Pankaj Mishra
Ugly stuff from Pankaj Mishra.
Bestselling authors like Ayaan Hirsi Ali may be the “new heroes”, as the writer Peter Beinart puts it, of the Republican party’s crusade against Muslims. But “professional” former Muslims have long provided respectable cover for the bigotry and, more often, plain ignorance of mainstream western commentators on Islam…Most of these ex-Muslim “dissidents” lucratively raging against Islam in the west wouldn’t be able to flourish without the imprimatur of influential institutions and individuals in the US and Europe.
Most of what “professional” ex-Muslim “dissidents” lucratively raging against Islam? It’s not lucrative for all ex-Muslim dissidents, after all – in fact it’s not lucrative for any of them except possibly Hirsi Ali, and she has heavy expenses because of the death threats. And for most of them it’s unpaid work, and thankless besides. Sara Mohammed doesn’t find it very “lucrative,” I can tell you. Few ex-Muslim dissidents find it all that lucrative to defend women’s rights and gay rights and human rights, and they find it not all that easy or popular, either, in a world where Pankaj Mishras are always ready to sneer and throw mud.
Certainly, the story of Hirsi Ali’s life attests powerfully to the degradations suffered by many women in patriarchal cultures. There is no question that she should feel free to say that Muslims are programmed to kill infidels and mutilate female bodies, however much these opinions may offend some people. There is little reason, however, for most of her opinions to claim serious intellectual attention.

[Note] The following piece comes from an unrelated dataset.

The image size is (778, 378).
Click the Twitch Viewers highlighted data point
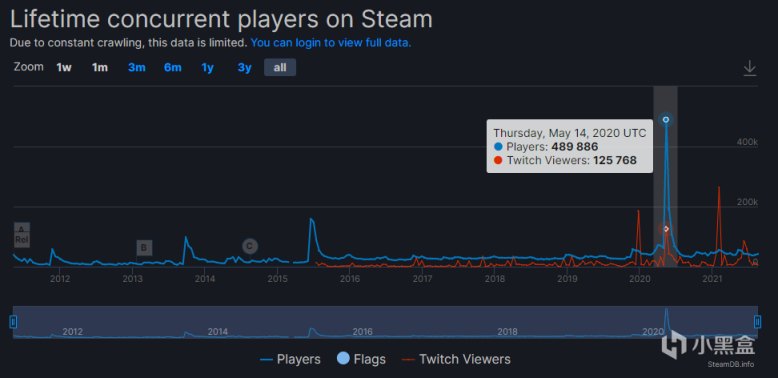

Oh really? Why not? (Because they “offend some people,” of course. Stupid question.)
Yet the mildest criticism of Hirsi Ali’s naivety triggers a tsunami of vitriol from her army of prominent supporters. In recent months Clive James as well as Melanie Phillips have rebuked Ian Buruma and Timothy Garton Ash for not joining the chorus of praise for Hirsi Ali, a defender of the western Enlightenment, and for being “soft” on apparently closeted jihadists like the Muslim academic Tariq Ramadan.
No. Not for not joining the chorus of praise for Hirsi Ali; not at all; for calling her “an Enlightenment fundamentalist” and other patronizing clueless nonsense.
Thus the writer Paul Berman, a self-described “laptop general” who first stalked Ramadan and hounded Buruma and Garton Ash in the New Republic – once the principal periodical of liberal America – and then expanded his 28,000-word indictment into a much-reviewed book…
And so on and so on, as if there were something deeply sinister about Paul Berman’s analysis – not “stalking” – of Ramadan, or as if it were obviously illiberal of the New Republic to publish it, or as if he had no business writing a book on the subject, or as if it should have gone unreviewed. It’s ugly, nasty, bullying, innuendo-laden stuff.
“The long-gathering backlash that finally arrived in the west on 9/11 sent them scampering…”
Yup, nasty stuff alright.
ad hominem. When you can’t take on the argument, attack the person.
These guys always sound like they have a bizarre form of Turette’s:
What a peculiarly nasty person this Pankaj Mishra turns out to be. In the act of complaining about alarmist and phobic rhetoric he indulges in it himself, and instead of acknowledging the legitimate concerns of those who, criticising Islam, must pay for protection against the threat of murder by fanatical Muslims, criticises them for having little of intellectual significance to say. And yet he, himself, says nothing of intellectual interest, let alone significance.
But then, in the midst of this rather sad little temper tantrum, in which he verbally attacks both individuals and the West in general, he accuses Berman of hounding Ramadan and stalking Garton Ash and Buruma, when what Berman does is, with considerable subtlety, to raise pointed questions about their loyalties and the reasons for them. Berman may of course be wrong, but he can scarcely be accused of “hounding” and “stalking” anyone. I wonder why it is that — almost overnight — people have begun using martial imagery to characterise reasonable criticism? Responses to Dawkins, Dennett, Hitchens, Harris, and other Gnu Atheists have made similar accusations. Indeed, Quinn O’Neill recently used the word vitriol in reference to them, as though they had thrown acid into little girls’ faces. A remarkable rhetorical trend, well exemplified in this rather strident piece from Pankaj Mishra.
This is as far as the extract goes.